Cocco: Hardware-Mapping Co-Exploration towards Memory Capacity-Communication Optimization

TL;DR

Memory bandwidth and energy usage dominate performance in data-intensive DNN accelerators, and layer-level optimizations fall short on complex or irregular graphs. The authors introduce a graph-level subgraph execution scheme and a genetic-algorithm–based hardware-mapping co-exploration framework called Cocco, linking network structure features to memory configurations. Across plain, multi-branch, and irregular networks, Cocco achieves lower external memory access, reduced bandwidth, and substantial cost savings compared with greedy, DP, and SA baselines, demonstrating robust graph-partitioning and co-optimization capabilities. The work provides a scalable path to memory- and energy-efficient deployment of diverse DNN topologies on memory-constrained on-chip accelerators, with broad implications for future DNN accelerator design and automated mapping pipelines.

Abstract

Memory is a critical design consideration in current data-intensive DNN accelerators, as it profoundly determines energy consumption, bandwidth requirements, and area costs. As DNN structures become more complex, a larger on-chip memory capacity is required to reduce data movement overhead, but at the expense of silicon costs. Some previous works have proposed memory-oriented optimizations, such as different data reuse and layer fusion schemes. However, these methods are not general and potent enough to cope with various graph structures. In this paper, we explore the intrinsic connection between network structures and memory features to optimize both hardware and mapping. First, we introduce a graph-level execution scheme with a corresponding dataflow and memory management method. This scheme enables the execution of arbitrary graph patterns with high data reuse and low hardware overhead. Subsequently, we propose Cocco, a hardware-mapping co-exploration framework leveraging graph-level features of networks. It aims to minimize communication overhead, such as energy consumption and bandwidth requirements, with a smaller memory capacity. We formulate the graph-partition scheduling and memory configuration search as an optimization problem and employ a genetic-based method to achieve efficient co-exploration for large and irregular networks. Experiments demonstrate that Cocco obtains lower external memory access, lower bandwidth requirements, and more stable optimization for graph partition compared to the greedy algorithm and dynamic programming introduced in prior works. Cocco also reduces the costs by 1.89% to 50.33% using co-exploration compared to other typical methods.

Figures (14)

• Figure 1: The effect of different memory capacities for a computation graph. Intermediate results can be buffered in the on-chip memory if it is large enough. The on-chip memory of small capacity can only buffer two nodes (marked in the red dotted box), and the larger memory can cover a larger subgraph (right side).
• Figure 2: Left: performance v.s. memory capacity of several industrial NPUs.

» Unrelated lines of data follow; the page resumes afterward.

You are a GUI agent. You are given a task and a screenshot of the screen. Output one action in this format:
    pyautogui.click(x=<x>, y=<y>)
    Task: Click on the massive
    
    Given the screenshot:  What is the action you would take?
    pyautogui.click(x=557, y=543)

Right: a summary of SRAM area ratio in these accelerators.
• Figure 3: Evaluations on subgraphs fusing different number of layers (denoted as L=1,3,5). Y-axis is in the log domain. The 2TOPS NPU accelerator is configured with a 1MB global buffer and a 1.125MB weight buffer. The bandwidth requirement of weights is from the prefetch of the next subgraph, while that of activations is from the inputs and outputs of each subgraph.
• Figure 4: A conceptual comparison between two manners to process a subgraph. The node marked with a negative number represents the input node. The corresponding subgraph is shown in the upper right, where $F\times F/s$ refers to the convolution kernel size ($F$) and stride ($s$).
• Figure 5: The flow to determine the execution scheme of a subgraph (i.e., the computed tile size of each node, the tile offset, and the processing sequence of nodes). For simplicity, we discuss the 1D-CONV in this example and it is similar in the 2D-CONV case.